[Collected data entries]
· · ·

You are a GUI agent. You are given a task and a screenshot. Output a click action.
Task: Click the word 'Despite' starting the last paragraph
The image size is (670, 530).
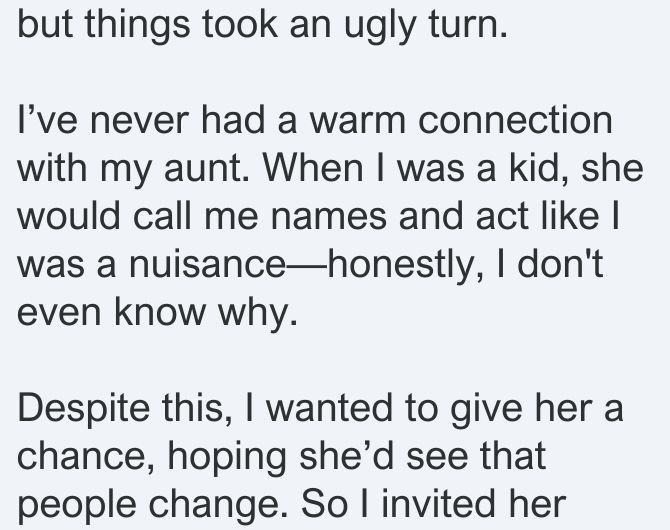pos(84,409)
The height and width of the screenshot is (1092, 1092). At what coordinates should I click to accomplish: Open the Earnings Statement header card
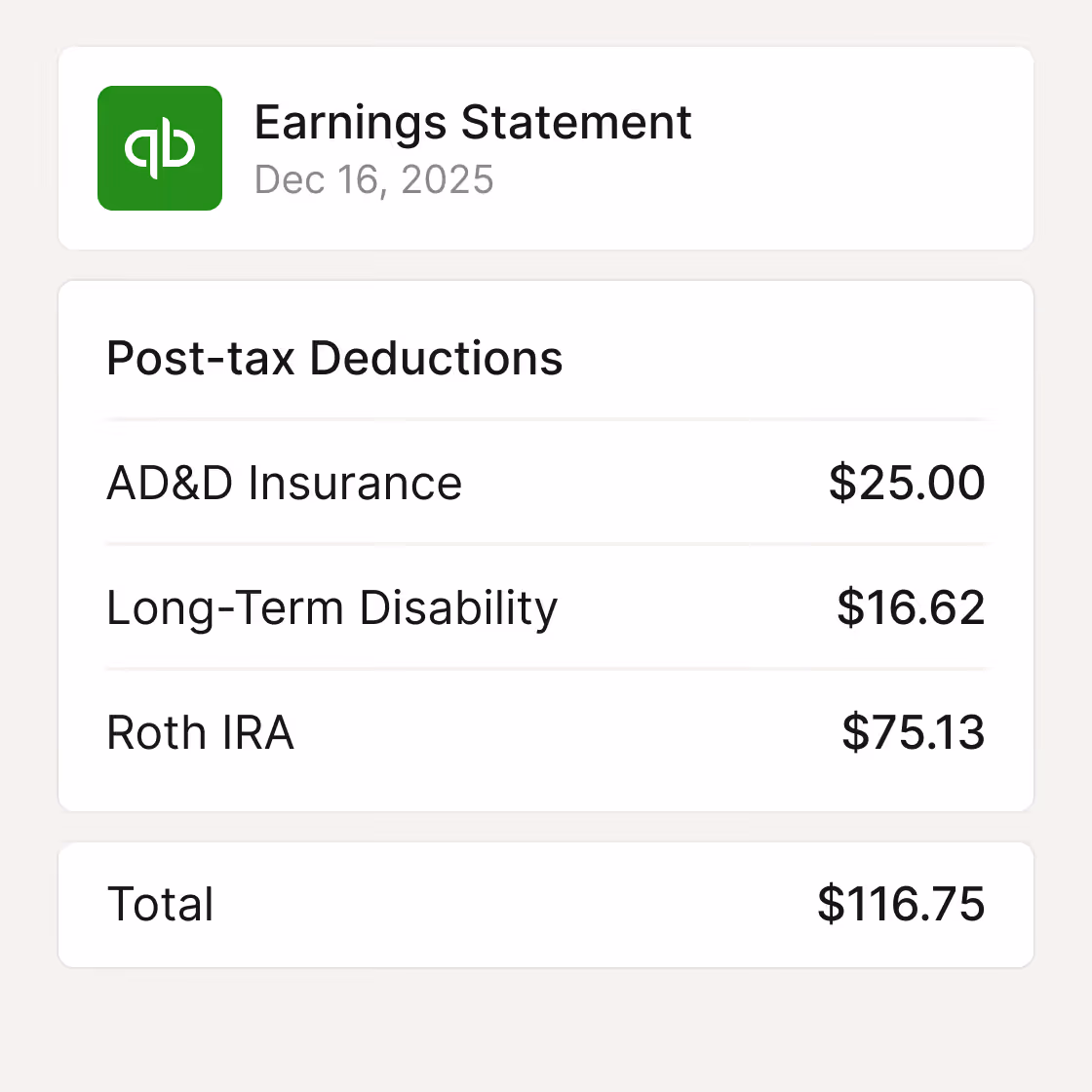(x=546, y=147)
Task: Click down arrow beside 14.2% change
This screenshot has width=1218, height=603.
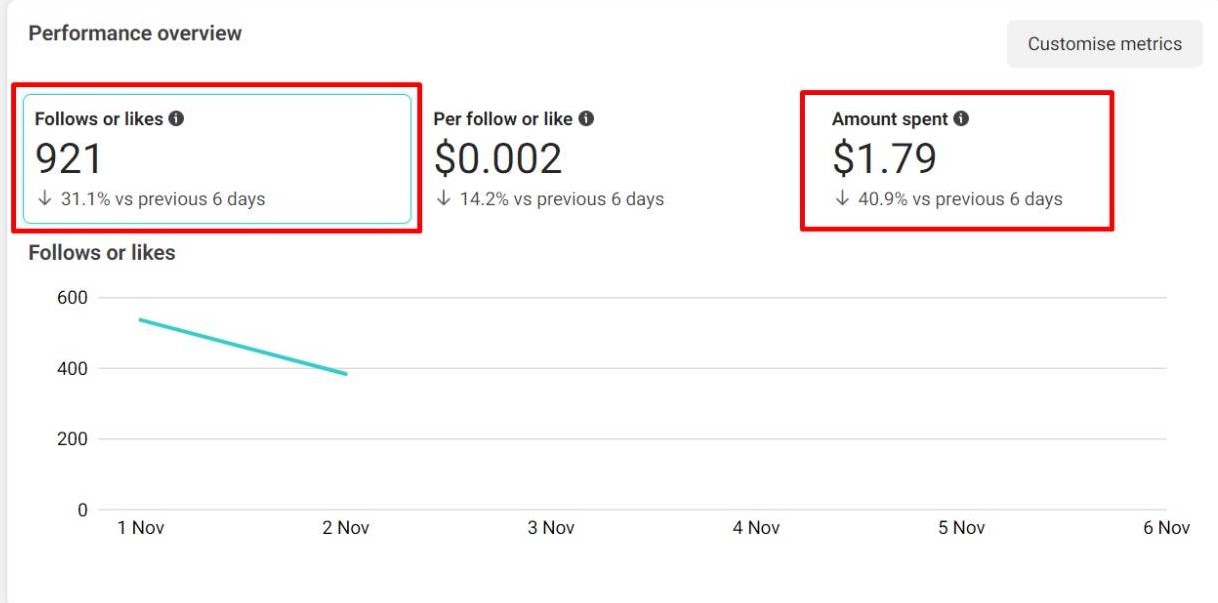Action: click(x=443, y=198)
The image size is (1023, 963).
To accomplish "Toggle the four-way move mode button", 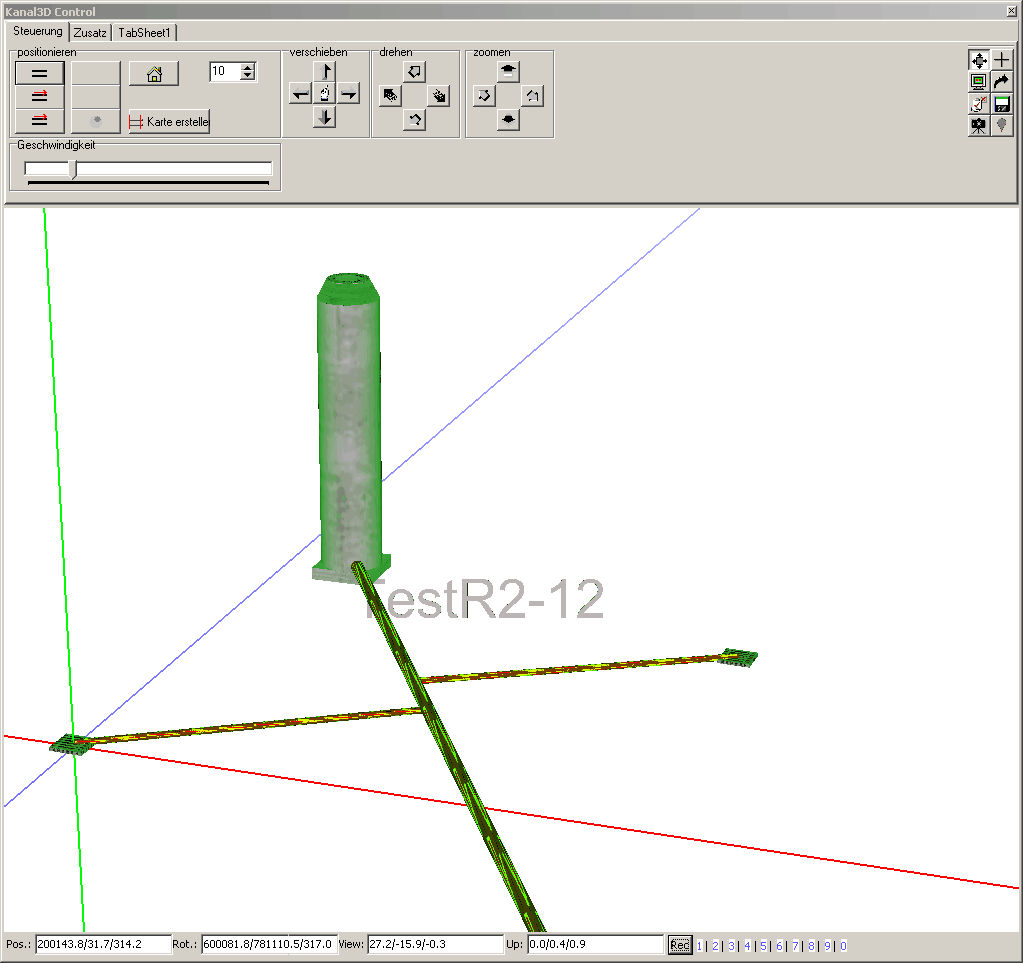I will click(x=979, y=60).
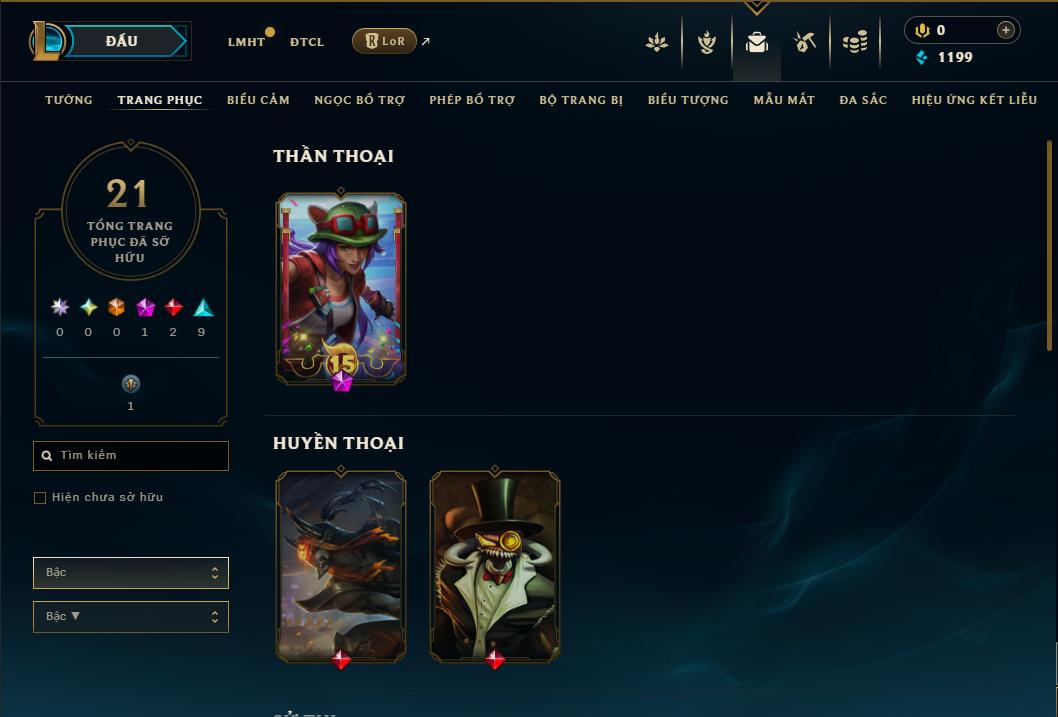This screenshot has width=1058, height=717.
Task: Enable Hiện chưa sở hữu checkbox
Action: coord(40,497)
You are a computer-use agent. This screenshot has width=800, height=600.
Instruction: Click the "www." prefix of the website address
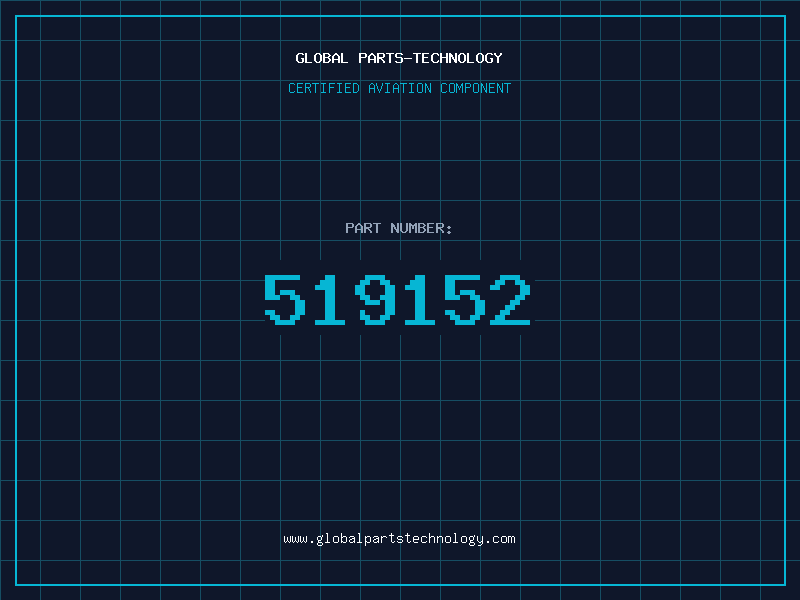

· · ·

• [EXERCISE AIM]:
Output only the lines from the start of the data through the line that holds "Task: Click down arrow beside 14.2% change". Keep them exact and leave the pictures out.

• [SOLUTION]:
You are a GUI agent. You are given a task and a screenshot. Output a click action.
Task: Click the word 'Despite' starting the last paragraph
The image size is (670, 530).
pos(84,409)
The height and width of the screenshot is (1092, 1092). At what coordinates should I click to accomplish: Open the Earnings Statement header card
(x=546, y=147)
Task: Click down arrow beside 14.2% change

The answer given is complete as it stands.